Кроме пассивных бывают еще и активные счета. И по ним приходная запись называется "запись по де́бету счета" или *"debit entry"*. А credit entry по этим счетам является расходной записью, то есть действием, противоположным приходу. В контексте вопросов Ruzanna, скорее всего, речь идет о приходе ценных бумаг, приход которых отражается на активных счетах. То есть в данном конкретном случае приходная запись с точки зрения бухгалтерского учета лица, получающего эти ценные бумаги, будет называться *debit entry*.

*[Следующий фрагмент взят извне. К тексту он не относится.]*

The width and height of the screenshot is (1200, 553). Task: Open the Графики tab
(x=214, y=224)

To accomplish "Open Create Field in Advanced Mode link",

Для того, чтобы не вдаваться в такие подробности бухгалтерского учета, и не зная точно, о какой операции идет речь, лучше использовать слово "receipt", которое в учете всегда обозначает "приход" как существительное и "приходный" как прилагательное.


----------



## Rosett

Vadim K said:


> Кроме пассивных бывают еще и активные счета. И по ним приходная запись называется "запись по де́бету счета" или *"debit entry"*. А credit entry по этим счетам является расходной записью, то есть действием, противоположным приходу. В контексте вопросов Ruzanna, скорее всего, речь идет о приходе ценных бумаг, приход которых отражается на активных счетах. То есть в данном конкретном случае приходная запись с точки зрения бухгалтерского учета лица, получающего эти ценные бумаги, будет называться *debit entry*.


Из того же словаря:
*1.* *debit entry* - an accounting entry acknowledging sums that are owing

Ни тут вообще, ни в контексте про счета активов или пассивов не говорится. Приход может оформляться на любые типы счетов, а считать это кредитом или дебитом - зависит от соглашения в конкретной системе бухгалтерии. Но в русском приход, как правило, противопоставляется расходу - и в этом смысле *credit entry* подходит. Т.е., если где-то там дальше встречается "расходная запись", то приходная будет как раз credit entry.


----------



## Sobakus

Rosett said:


> Из того же словаря:
> *1.* *debit entry* - an accounting entry acknowledging sums that are owing
> 
> Ни тут вообще, ни в контексте про счета активов или пассивов не говорится. Приход может оформляться на любые типы счетов, а считать это кредитом или дебитом - зависит от соглашения в конкретной системе бухгалтерии. Но в русском приход, как правило, противопоставляется расходу - и в этом смысле *credit entry* подходит. Т.е., если где-то там дальше встречается "расходная запись", то приходная будет как раз credit entry.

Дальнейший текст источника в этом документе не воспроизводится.